Los que han asumido la tesis del golpe de Estado, por lo menos, tendrán que reconocer que se trata del golpe de Estado más largo jamás conocido. Un golpe de Estado que fue contemplado impasiblemente, durante más de dos años, por las autoridades militares que tenían obligación de intervenir, o por las autoridades civiles encargadas del mantenimiento del orden público y constitucional, resulta cuando menos, extraño. El Poder Ejecutivo, descartando, en todo momento, la teoría del golpe de Estado, puso en marcha los mecanismos constitucionales adecuados, es decir los recursos de inconstitucionalidad que llevaron al Procés a un callejón sin salida.

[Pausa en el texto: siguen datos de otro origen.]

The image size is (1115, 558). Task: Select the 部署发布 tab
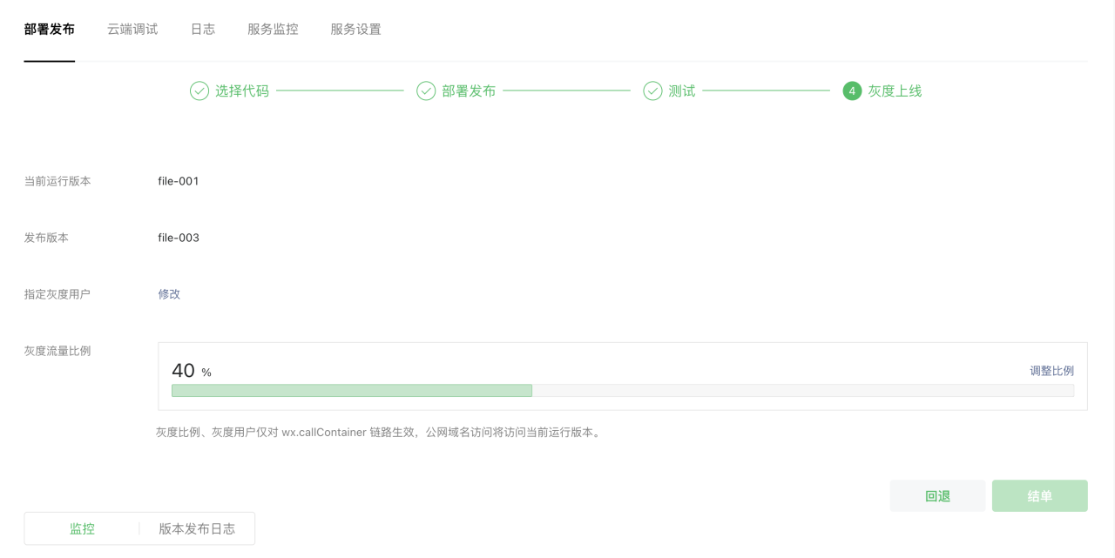tap(49, 29)
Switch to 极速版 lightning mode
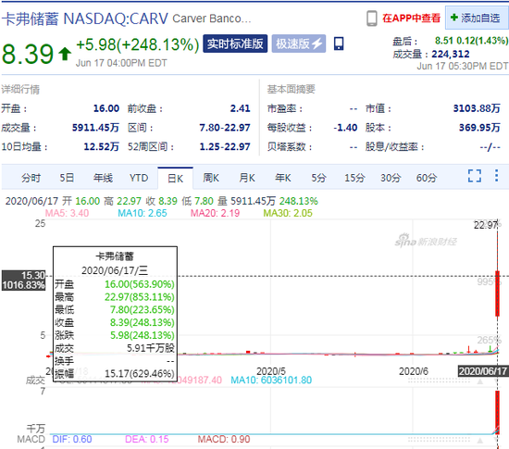Viewport: 509px width, 449px height. point(299,44)
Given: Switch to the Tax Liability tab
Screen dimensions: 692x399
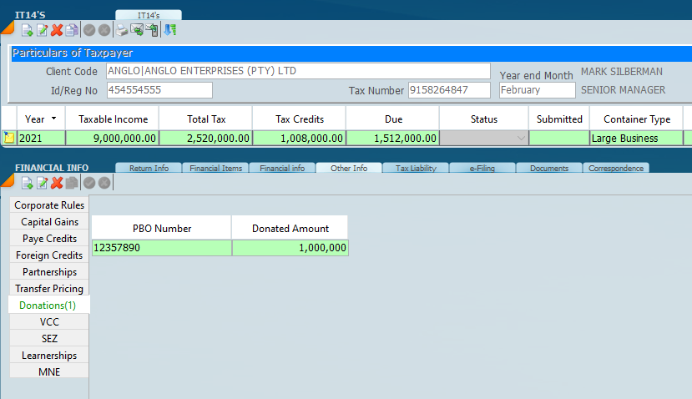Looking at the screenshot, I should coord(415,169).
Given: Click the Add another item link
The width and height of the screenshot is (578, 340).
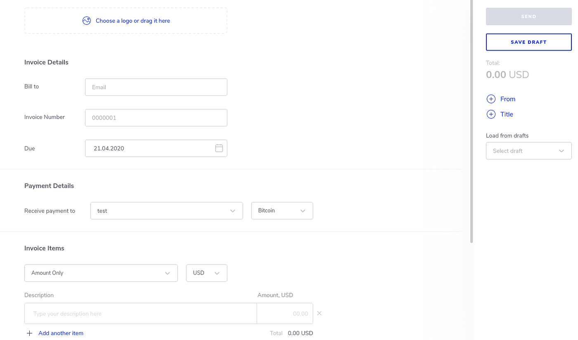Looking at the screenshot, I should tap(61, 333).
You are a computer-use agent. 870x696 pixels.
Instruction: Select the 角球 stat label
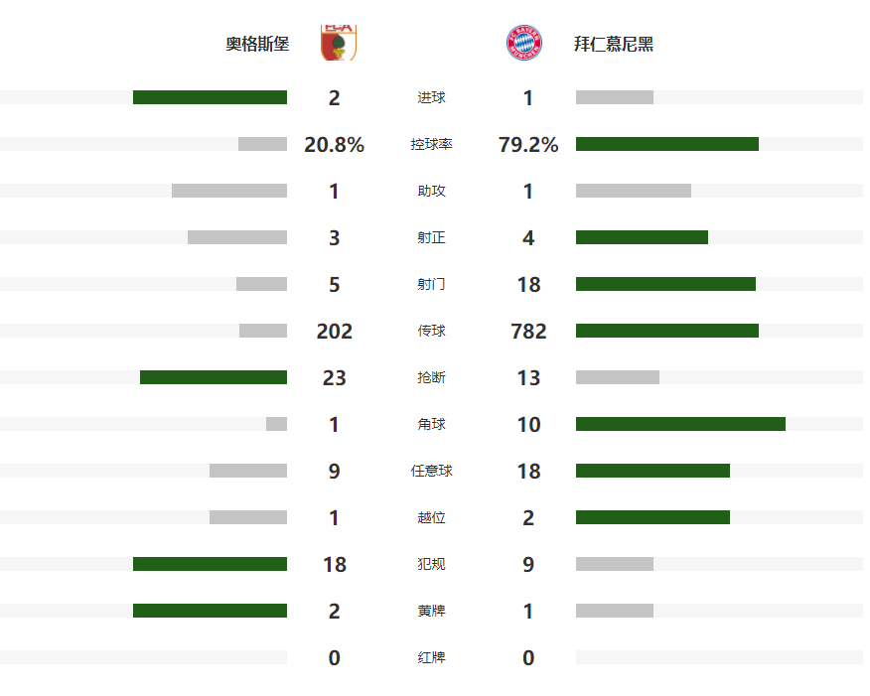pos(431,424)
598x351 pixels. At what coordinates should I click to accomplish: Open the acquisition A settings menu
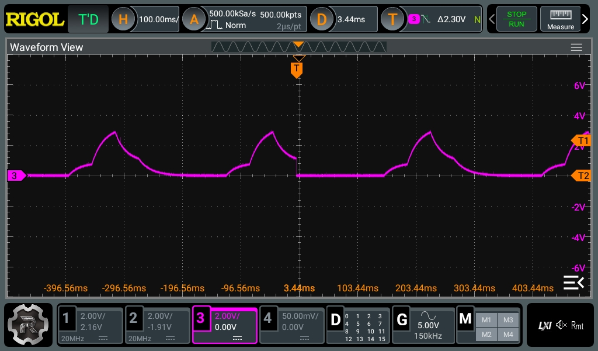pyautogui.click(x=194, y=19)
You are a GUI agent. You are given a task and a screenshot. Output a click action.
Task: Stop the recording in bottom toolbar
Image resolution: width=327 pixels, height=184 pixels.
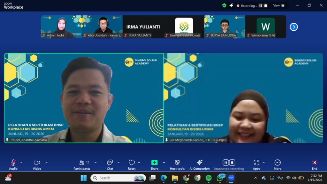[x=232, y=163]
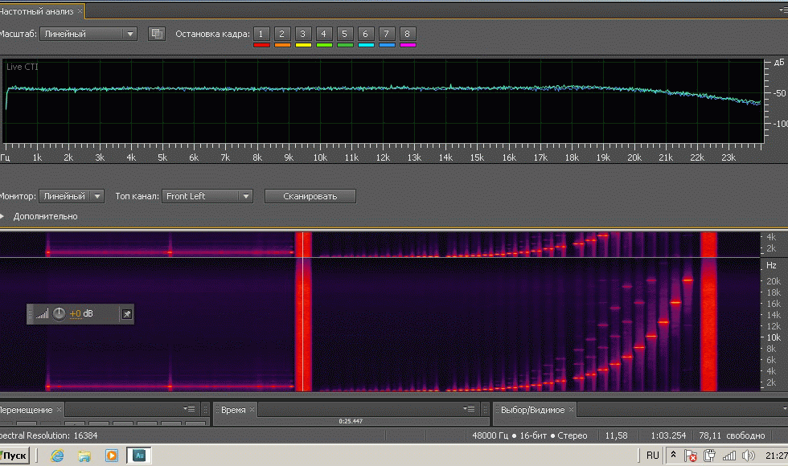The width and height of the screenshot is (788, 466).
Task: Open the file explorer folder on the taskbar
Action: (84, 456)
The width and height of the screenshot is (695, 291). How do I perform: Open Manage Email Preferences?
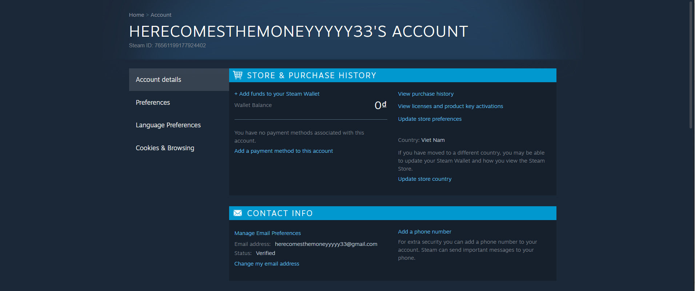tap(267, 233)
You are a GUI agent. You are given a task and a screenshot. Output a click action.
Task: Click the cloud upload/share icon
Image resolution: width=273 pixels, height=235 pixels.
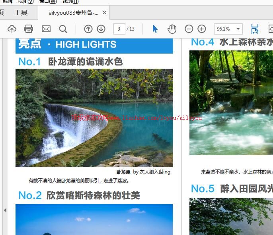[12, 29]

El Presidente de la Generalitat, después de la votación que fue el último acto consumativo del camino hacia la República independiente de Catalunya, rectificó inmediatamente, según dice el propio Tribunal de Estrasburgo y suspendió los efectos de la declaración de independencia.

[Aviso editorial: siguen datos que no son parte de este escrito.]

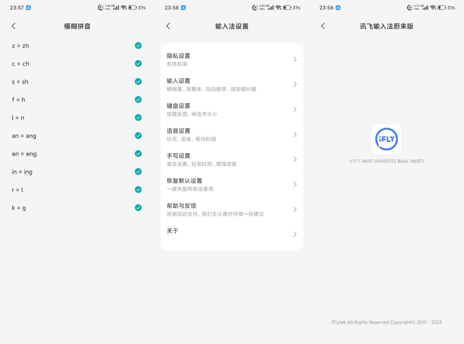This screenshot has height=344, width=464.
Task: Tap the battery indicator in left status bar
Action: coord(132,8)
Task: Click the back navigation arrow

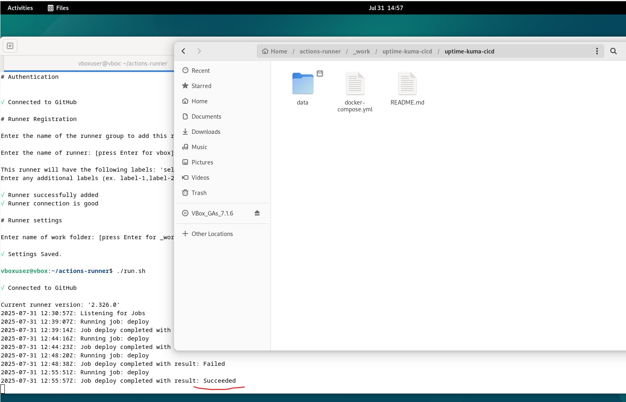Action: click(x=184, y=51)

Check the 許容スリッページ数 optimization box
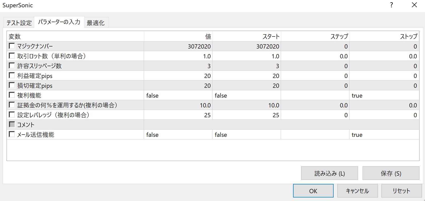pyautogui.click(x=12, y=66)
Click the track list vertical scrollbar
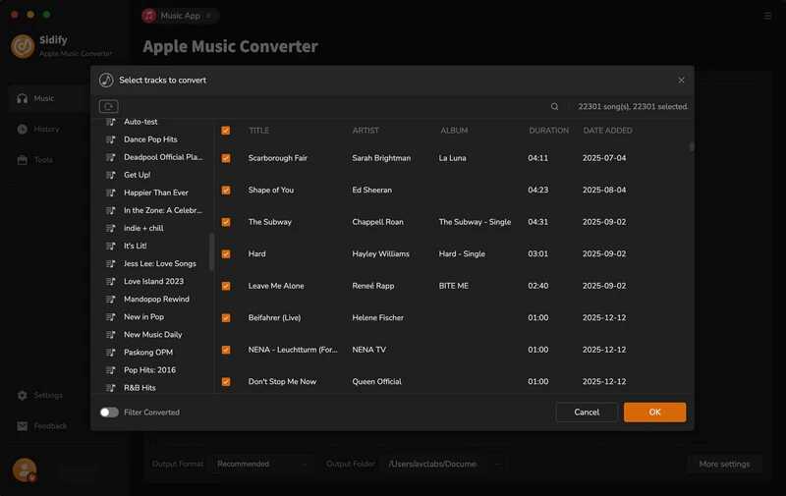The height and width of the screenshot is (496, 786). click(x=692, y=146)
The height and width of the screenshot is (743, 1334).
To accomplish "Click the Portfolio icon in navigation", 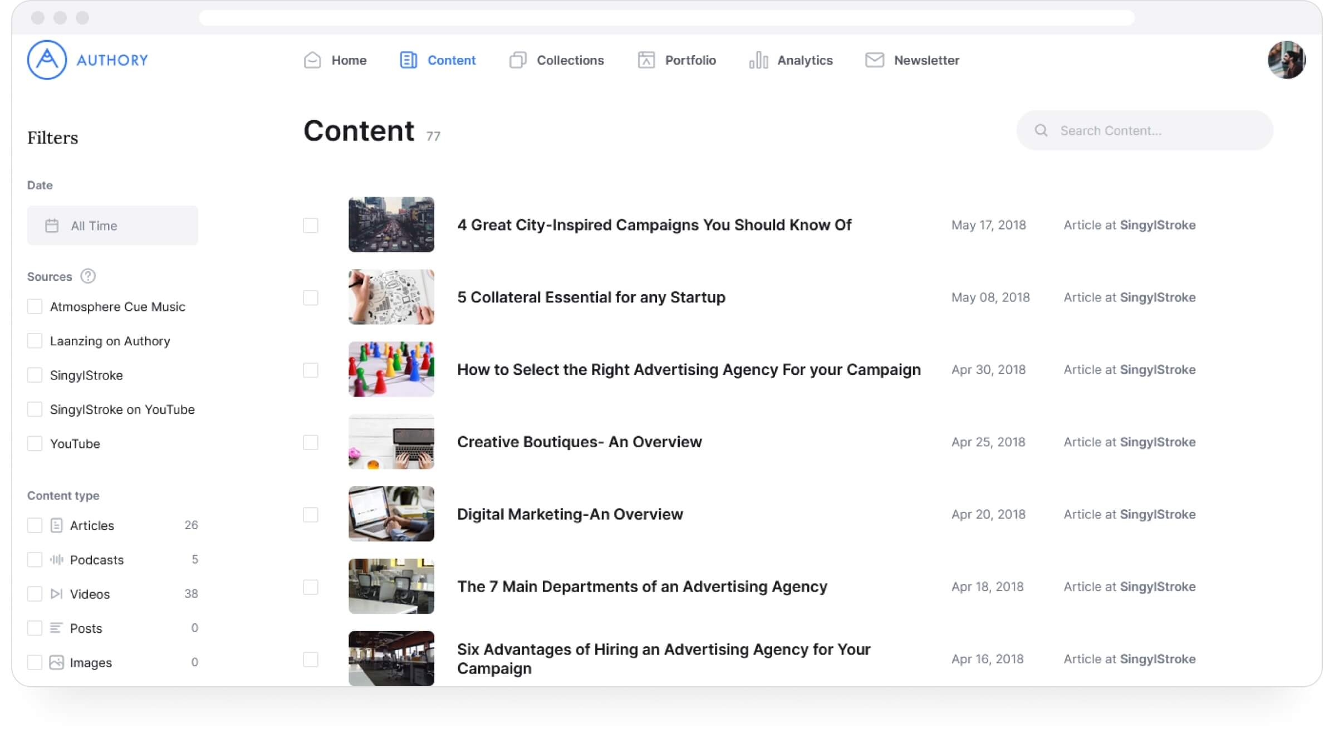I will [x=646, y=60].
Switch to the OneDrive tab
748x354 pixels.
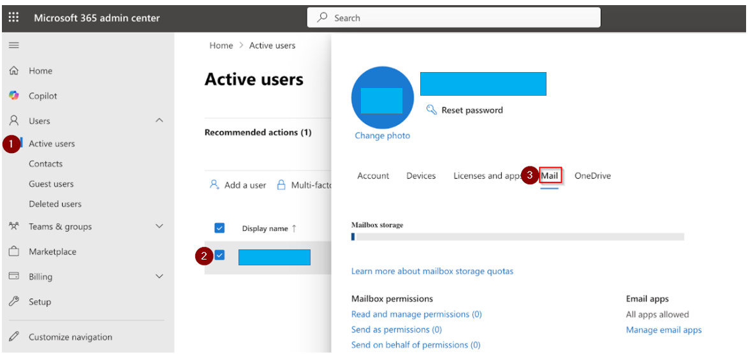[x=592, y=175]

¿Cómo calificaríamos, por tanto, la inactividad de las autoridades militares y civiles, ante el golpe de Estado? ¿Son conscientes, los que mantienen contra viento y marea la teoría del golpe, del disparate y la contradicción que supone la respuesta que dio el Estado durante este larguísimo periodo de tiempo en el que se desarrollaron las actividades golpistas?

Si alguien desprecia desde el punto de vista de la calificación penal estos hechos, y mantiene que existió la violencia exigida por el Código penal vigente para que se pueda construir el delito de rebelión que exige, además, declarar la independencia de una parte de la Nación, ignora que las resistencias y los desórdenes se derivaron exclusivamente de la decisión del Gobierno central. Por cierto que, quienes tomaron la decisión y han declarado en el proceso, especialmente la vicepresidenta del Gobierno y el ministro del Interior, no supieron explicar el alcance de las medidas adoptadas. No se puede construir el concepto de violencia invocando movilizaciones de masas que ya se habían manifestado, con mucha mayor intensidad, en las Diadas precedentes. A nadie se lo ocurrió la descabellada idea de solicitar la aplicación del Código Penal.

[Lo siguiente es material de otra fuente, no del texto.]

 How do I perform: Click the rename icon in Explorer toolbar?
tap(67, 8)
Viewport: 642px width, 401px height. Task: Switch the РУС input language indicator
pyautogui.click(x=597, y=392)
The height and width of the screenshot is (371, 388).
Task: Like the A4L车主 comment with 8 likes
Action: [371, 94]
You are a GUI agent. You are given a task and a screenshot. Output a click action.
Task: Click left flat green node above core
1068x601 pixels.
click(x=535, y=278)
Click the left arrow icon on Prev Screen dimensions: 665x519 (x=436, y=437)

Se acerca el final del embrollo y tengo la sensación de que ya todo está dicho. El propio Tribunal Supremo, aunque no el Tribunal que ha de dictar sentencia, sino el Juez Instructor y la Sala de Apelación, han reiterado, ante las sucesivas peticiones de cese de prisión (que el Grupo de Trabajo de Naciones Unidas ha calificado de arbitraria), que no accedían a ello porque, dadas las penas correspondientes a los gravísimos delitos cometidos, existía un evidente riesgo de fuga, sorprendentemente justificado en el hecho de que el protagonista principal, es decir, el Presidente de la Generalitat se había “fugado”, aunque en realidad siempre ha estado a disposición de todas las autoridades europeas que reciban una orden de detención y entrega, puesta en marcha por los organismos judiciales españoles.

A estas alturas, por lo menos en mi opinión, carece de relevancia la confrontación dialéctica iniciada por el Ministerio fiscal para descalificar la tesis del Abogacía del Estado, que se inclina por el delito de sedición por no existir una violencia relevante, frente a una rebelión justificada por haber concurrido, una violencia irresistible. La suerte está echada. En realidad lo que pretendía el fiscal Zaragoza al cubrirse con el manto de la indiscutible autoridad de Hans Kelsen era tapar la orfandad de sus argumentos para sostener que nos encontramos ante un delito de rebelión.

La obra de Kelsen es, afortunadamente, mucho más prolífica. Me interesan, en estos momentos, dos de sus trabajos: La búsqueda de la paz por el derecho y ¿Qué es justicia? Su manejo quizá hubiera hecho desistir al Ministerio fiscal de la tentación de invocarlo, como a Jürgen Habermas. Terminaremos con otra cita de Kelsen: “El criterio de justicia, como el de verdad, no depende de la frecuencia de los juicios sobre la realidad o los juicios de valor”.